### Given records
_ _ _ _ _
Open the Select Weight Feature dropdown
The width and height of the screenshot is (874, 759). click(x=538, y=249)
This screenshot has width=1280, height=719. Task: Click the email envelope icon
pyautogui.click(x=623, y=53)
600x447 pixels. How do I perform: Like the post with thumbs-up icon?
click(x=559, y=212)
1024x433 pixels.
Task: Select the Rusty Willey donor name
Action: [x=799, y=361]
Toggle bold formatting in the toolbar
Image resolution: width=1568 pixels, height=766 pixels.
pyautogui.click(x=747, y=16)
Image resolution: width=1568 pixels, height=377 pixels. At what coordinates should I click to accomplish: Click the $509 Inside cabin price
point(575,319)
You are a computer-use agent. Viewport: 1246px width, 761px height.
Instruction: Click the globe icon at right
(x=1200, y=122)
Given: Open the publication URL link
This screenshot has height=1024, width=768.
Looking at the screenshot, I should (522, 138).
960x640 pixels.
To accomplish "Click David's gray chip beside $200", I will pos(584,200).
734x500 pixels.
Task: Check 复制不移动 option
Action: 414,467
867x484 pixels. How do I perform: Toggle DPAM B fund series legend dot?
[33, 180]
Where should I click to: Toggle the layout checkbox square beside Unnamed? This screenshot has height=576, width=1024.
_ _ _ _ _
Each line from the one holding "This screenshot has height=1024, width=768." to the end of the entries is to be written out exactly. Skip every line before it.

This screenshot has height=1024, width=768.
Looking at the screenshot, I should (522, 138).
960x640 pixels.
To accomplish "Click David's gray chip beside $200", I will pos(584,200).
734x500 pixels.
Task: Check 复制不移动 option
Action: 414,467
867x484 pixels. How do I perform: Toggle DPAM B fund series legend dot?
[33, 180]
Where should I click to: Toggle the layout checkbox square beside Unnamed? This screenshot has height=576, width=1024.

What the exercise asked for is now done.